# [Records shown]
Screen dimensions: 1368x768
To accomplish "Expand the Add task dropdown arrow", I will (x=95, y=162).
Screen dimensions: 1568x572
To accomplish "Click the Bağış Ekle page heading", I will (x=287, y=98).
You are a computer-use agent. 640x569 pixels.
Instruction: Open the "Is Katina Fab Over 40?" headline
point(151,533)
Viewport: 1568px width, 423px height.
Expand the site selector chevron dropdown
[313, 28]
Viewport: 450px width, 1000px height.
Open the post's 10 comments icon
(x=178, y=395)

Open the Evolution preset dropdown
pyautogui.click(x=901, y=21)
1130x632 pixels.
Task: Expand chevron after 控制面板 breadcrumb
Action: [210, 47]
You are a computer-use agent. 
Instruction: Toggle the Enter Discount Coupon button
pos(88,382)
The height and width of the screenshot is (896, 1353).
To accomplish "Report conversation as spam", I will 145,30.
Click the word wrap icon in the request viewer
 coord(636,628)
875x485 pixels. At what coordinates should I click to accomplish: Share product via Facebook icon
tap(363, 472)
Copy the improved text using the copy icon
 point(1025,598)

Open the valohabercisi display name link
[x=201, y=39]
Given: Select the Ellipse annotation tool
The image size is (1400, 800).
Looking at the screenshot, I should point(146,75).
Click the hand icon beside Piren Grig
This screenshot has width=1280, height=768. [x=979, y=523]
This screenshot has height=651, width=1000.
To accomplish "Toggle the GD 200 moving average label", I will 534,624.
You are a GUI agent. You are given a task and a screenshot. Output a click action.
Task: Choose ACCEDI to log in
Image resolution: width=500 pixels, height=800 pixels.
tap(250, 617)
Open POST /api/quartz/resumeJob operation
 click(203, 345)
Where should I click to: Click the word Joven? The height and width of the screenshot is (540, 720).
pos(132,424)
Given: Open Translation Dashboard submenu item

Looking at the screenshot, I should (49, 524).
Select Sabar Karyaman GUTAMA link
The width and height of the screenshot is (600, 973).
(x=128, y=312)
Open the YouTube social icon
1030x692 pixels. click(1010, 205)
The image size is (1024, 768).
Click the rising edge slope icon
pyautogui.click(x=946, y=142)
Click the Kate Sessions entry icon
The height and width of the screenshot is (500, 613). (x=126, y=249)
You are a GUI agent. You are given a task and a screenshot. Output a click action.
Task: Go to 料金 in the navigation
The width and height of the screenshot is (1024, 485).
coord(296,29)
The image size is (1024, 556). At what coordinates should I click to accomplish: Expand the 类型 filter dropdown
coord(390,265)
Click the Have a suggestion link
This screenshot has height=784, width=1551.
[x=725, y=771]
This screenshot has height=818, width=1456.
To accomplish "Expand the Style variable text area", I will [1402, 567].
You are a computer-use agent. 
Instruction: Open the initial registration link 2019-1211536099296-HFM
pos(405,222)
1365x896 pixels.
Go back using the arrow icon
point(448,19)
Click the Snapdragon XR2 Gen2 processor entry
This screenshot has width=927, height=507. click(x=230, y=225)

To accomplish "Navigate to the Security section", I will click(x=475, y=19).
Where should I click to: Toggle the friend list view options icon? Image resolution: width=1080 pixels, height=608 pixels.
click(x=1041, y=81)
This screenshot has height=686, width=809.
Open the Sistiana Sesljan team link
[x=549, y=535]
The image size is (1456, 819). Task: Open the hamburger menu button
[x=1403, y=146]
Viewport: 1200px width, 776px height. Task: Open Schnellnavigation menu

# [Problem to work on]
Rewrite all of the entries above, substituting "Display area" for each occurrence of "Viewport" and leaving everything else unchanged.

# [Correct response]
Screen dimensions: 1368x768
To accomplish "Expand the Add task dropdown arrow", I will (x=95, y=162).
Screen dimensions: 1568x572
To accomplish "Click the Bağış Ekle page heading", I will (x=287, y=98).
You are a computer-use agent. 640x569 pixels.
Instruction: Open the "Is Katina Fab Over 40?" headline
point(151,533)
Display area: 1568px width, 423px height.
Expand the site selector chevron dropdown
[313, 28]
Display area: 450px width, 1000px height.
Open the post's 10 comments icon
(x=178, y=395)

Open the Evolution preset dropdown
pyautogui.click(x=901, y=21)
1130x632 pixels.
Task: Expand chevron after 控制面板 breadcrumb
Action: [210, 47]
You are a computer-use agent. 
Instruction: Toggle the Enter Discount Coupon button
pos(88,382)
The height and width of the screenshot is (896, 1353).
To accomplish "Report conversation as spam", I will 145,30.
Click the word wrap icon in the request viewer
 coord(636,628)
875x485 pixels. At what coordinates should I click to accomplish: Share product via Facebook icon
tap(363, 472)
Copy the improved text using the copy icon
 point(1025,598)

Open the valohabercisi display name link
[x=201, y=39]
Given: Select the Ellipse annotation tool
The image size is (1400, 800).
Looking at the screenshot, I should point(146,75).
Click the hand icon beside Piren Grig
This screenshot has width=1280, height=768. [x=979, y=523]
This screenshot has height=651, width=1000.
To accomplish "Toggle the GD 200 moving average label", I will 534,624.
You are a GUI agent. You are given a task and a screenshot. Output a click action.
Task: Choose ACCEDI to log in
Image resolution: width=500 pixels, height=800 pixels.
tap(250, 617)
Open POST /api/quartz/resumeJob operation
 click(203, 345)
Where should I click to: Click the word Joven? The height and width of the screenshot is (540, 720).
pos(132,424)
Given: Open Translation Dashboard submenu item

Looking at the screenshot, I should (49, 524).
Select Sabar Karyaman GUTAMA link
The width and height of the screenshot is (600, 973).
(x=128, y=312)
Open the YouTube social icon
1030x692 pixels. click(1010, 205)
The image size is (1024, 768).
Click the rising edge slope icon
pyautogui.click(x=946, y=142)
Click the Kate Sessions entry icon
The height and width of the screenshot is (500, 613). (x=126, y=249)
You are a GUI agent. You are given a task and a screenshot. Output a click action.
Task: Go to 料金 in the navigation
The width and height of the screenshot is (1024, 485).
coord(296,29)
The image size is (1024, 556). At what coordinates should I click to accomplish: Expand the 类型 filter dropdown
coord(390,265)
Click the Have a suggestion link
This screenshot has height=784, width=1551.
[x=725, y=771]
This screenshot has height=818, width=1456.
To accomplish "Expand the Style variable text area", I will [1402, 567].
You are a computer-use agent. 
Instruction: Open the initial registration link 2019-1211536099296-HFM
pos(405,222)
1365x896 pixels.
Go back using the arrow icon
point(448,19)
Click the Snapdragon XR2 Gen2 processor entry
This screenshot has width=927, height=507. click(x=230, y=225)

To accomplish "Navigate to the Security section", I will click(x=475, y=19).
Where should I click to: Toggle the friend list view options icon? Image resolution: width=1080 pixels, height=608 pixels.
click(x=1041, y=81)
This screenshot has height=686, width=809.
Open the Sistiana Sesljan team link
[x=549, y=535]
The image size is (1456, 819). Task: Open the hamburger menu button
[x=1403, y=146]
Display area: 1200px width, 776px height. Task: Open Schnellnavigation menu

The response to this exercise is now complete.